Getting data valid on a certain point in time:
-- Result for a certain point in time
SELECT t.timetravelid
, ROW_NUMBER() OVER (PARTITION BY t.timetravelid ORDER BY lower(t.changed)) AS rec_version
, t.data_text
, t.data_json
, pk.created
, t.changed
, lower(t.changed) AS valid_from
, upper(t.changed) AS valid_until
, t.deleted
FROM timetravel_pk AS pk
INNER JOIN timetravel AS t
ON pk.timetravelid = t.timetravelid
WHERE '2024-11-16 09:45:06.821 +0100'::timestamptz <@ t.changed
ORDER BY t.timetravelid
, lower(t.changed)
;
You would likely have to adjust the WHERE clause to have a timestamp that does exist in your table.

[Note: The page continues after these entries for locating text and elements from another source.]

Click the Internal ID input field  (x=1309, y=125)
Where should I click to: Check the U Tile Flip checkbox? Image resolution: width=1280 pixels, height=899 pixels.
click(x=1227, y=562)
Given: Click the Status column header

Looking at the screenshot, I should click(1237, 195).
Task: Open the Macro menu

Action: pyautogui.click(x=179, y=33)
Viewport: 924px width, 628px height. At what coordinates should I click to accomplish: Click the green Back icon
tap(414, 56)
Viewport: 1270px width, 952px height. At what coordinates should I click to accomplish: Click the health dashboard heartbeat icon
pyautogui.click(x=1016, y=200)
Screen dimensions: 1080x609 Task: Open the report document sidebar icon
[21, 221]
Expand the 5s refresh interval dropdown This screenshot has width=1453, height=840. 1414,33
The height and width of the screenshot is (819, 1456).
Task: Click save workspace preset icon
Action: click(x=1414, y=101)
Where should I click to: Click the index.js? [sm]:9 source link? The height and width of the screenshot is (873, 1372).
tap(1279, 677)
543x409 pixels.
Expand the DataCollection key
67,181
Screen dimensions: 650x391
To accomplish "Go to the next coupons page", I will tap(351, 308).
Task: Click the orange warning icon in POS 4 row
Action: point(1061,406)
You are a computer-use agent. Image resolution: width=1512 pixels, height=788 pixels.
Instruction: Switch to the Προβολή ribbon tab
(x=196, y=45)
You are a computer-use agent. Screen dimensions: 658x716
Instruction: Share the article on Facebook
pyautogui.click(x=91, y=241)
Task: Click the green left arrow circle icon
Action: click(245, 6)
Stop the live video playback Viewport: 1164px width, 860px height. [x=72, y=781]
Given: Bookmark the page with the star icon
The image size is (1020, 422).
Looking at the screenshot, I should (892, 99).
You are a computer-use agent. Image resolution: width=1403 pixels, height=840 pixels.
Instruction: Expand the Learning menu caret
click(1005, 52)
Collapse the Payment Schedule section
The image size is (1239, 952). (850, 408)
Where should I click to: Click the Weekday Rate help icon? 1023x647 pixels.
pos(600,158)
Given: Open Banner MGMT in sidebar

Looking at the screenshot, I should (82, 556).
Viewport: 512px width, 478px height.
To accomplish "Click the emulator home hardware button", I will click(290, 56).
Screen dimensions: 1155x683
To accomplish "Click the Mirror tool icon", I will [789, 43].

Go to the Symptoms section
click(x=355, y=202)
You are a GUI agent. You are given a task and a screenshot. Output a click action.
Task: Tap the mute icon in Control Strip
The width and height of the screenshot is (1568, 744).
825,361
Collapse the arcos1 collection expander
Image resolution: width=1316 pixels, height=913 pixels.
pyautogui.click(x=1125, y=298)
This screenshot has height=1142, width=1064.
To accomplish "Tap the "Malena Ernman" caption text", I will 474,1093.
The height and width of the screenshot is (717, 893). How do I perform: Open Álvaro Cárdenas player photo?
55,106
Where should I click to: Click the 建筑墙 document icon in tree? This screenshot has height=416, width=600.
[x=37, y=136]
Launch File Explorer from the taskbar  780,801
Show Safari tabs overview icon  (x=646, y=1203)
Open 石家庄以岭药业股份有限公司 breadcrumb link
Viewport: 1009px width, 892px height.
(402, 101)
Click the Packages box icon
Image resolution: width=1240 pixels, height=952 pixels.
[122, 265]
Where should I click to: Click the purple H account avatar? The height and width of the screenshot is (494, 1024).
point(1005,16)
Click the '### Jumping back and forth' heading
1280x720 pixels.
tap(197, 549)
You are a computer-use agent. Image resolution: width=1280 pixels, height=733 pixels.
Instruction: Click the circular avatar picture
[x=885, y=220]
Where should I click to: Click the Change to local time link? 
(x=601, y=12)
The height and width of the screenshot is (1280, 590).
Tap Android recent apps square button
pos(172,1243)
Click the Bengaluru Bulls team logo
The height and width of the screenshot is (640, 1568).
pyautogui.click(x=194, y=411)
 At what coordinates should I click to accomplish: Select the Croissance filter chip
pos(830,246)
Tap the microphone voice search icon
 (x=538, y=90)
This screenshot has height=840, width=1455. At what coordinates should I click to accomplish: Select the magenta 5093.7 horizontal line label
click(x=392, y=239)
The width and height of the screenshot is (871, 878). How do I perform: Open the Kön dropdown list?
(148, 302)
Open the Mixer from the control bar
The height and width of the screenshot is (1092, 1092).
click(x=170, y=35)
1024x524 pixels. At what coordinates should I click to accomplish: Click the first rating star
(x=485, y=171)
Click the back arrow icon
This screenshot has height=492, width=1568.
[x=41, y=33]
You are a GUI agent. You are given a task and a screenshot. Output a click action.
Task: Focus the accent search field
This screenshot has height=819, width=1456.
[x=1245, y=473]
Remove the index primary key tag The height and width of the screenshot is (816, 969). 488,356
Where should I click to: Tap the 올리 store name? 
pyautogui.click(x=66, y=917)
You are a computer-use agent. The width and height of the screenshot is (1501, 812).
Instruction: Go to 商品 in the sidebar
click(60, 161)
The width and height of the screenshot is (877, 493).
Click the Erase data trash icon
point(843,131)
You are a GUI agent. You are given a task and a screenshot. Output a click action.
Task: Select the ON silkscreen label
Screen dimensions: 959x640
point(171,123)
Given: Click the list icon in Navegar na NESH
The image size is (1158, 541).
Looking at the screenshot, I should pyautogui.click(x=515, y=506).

We can use the previous statement to create a view, we only remove the WHERE clause and the ORDER BY clause.
Create a view:
CREATE OR REPLACE VIEW timetravel_v AS
WITH rec_v AS
(
SELECT t.timetravelid
, ROW_NUMBER() OVER (PARTITION BY t.timetravelid ORDER BY lower(t.changed)) AS rec_version
FROM timetravel AS t
)
SELECT DISTINCT ON (t.timetravelid)
t.timetravelid
, rec_v.rec_version
, t.data_text
, t.data_json
, pk.created
, t.changed
, lower(t.changed) AS valid_from
, upper(t.changed) AS valid_until
FROM timetravel_pk AS pk
INNER JOIN timetravel AS t
ON pk.timetravelid = t.timetravelid
INNER JOIN rec_v
ON pk.timetravelid = rec_v.timetravelid
WHERE NOT deleted
AND upper(t.changed) = 'infinity'::TIMESTAMPTZ
;
There is still one problem with that view: Due to having calculated columns in it, it would not be possible to insert new data or update existing data.
To achieve this we can create more trigger functions, which will be fired with INSTEAD OF INSERT
and INSTEAD OF UPDATE
as triggers attached to the view.
-- One trigger to bind them all
CREATE OR REPLACE FUNCTION trigger_timetravel_view_in_upd_del ()
RETURNS TRIGGER
LANGUAGE PLPGSQL
AS
$$
BEGIN
CASE
WHEN TG_OP = 'INSERT' THEN
EXECUTE 'INSERT INTO timetravel (data_text, data_json) VALUES ($1, $2)'
USING NEW.data_text, NEW.data_json;
WHEN TG_OP = 'UPDATE' THEN
EXECUTE 'UPDATE timetravel SET data_text = $1, data_json = $2 WHERE timetravelid = $3'
USING NEW.data_text, NEW.data_json, OLD.timetravelid;
WHEN TG_OP = 'DELETE' THEN
EXECUTE 'DELETE FROM timetravel WHERE timetravelid = $1'
USING OLD.timetravelid;
ELSE
RAISE EXCEPTION 'Operation not supported.';
END CASE;
RETURN NEW;
END;
$$
-- Attach the trigger function to the view
CREATE OR REPLACE TRIGGER timetravel_v_trigger
INSTEAD OF INSERT OR UPDATE OR DELETE
ON timetravel_v
FOR EACH ROW
EXECUTE PROCEDURE trigger_timetravel_view_in_upd_del ()
;
The SQL standard of 2011 has added historical records with the key words AS OF
. This is currently not implemented into PostgreSQL up to version 17. It is labeled under Temporal features
, the link goes to a publication about it.
In the commitfests for PostgreSQL 17 a patch was introduced to extend PostgreSQL to the standard. That patch did not make it into PostgreSQL 17, but may probably land in the next major version.
The SQL script is a available for download to spare you to copy the code.
I hove you enjoyed this long blog post.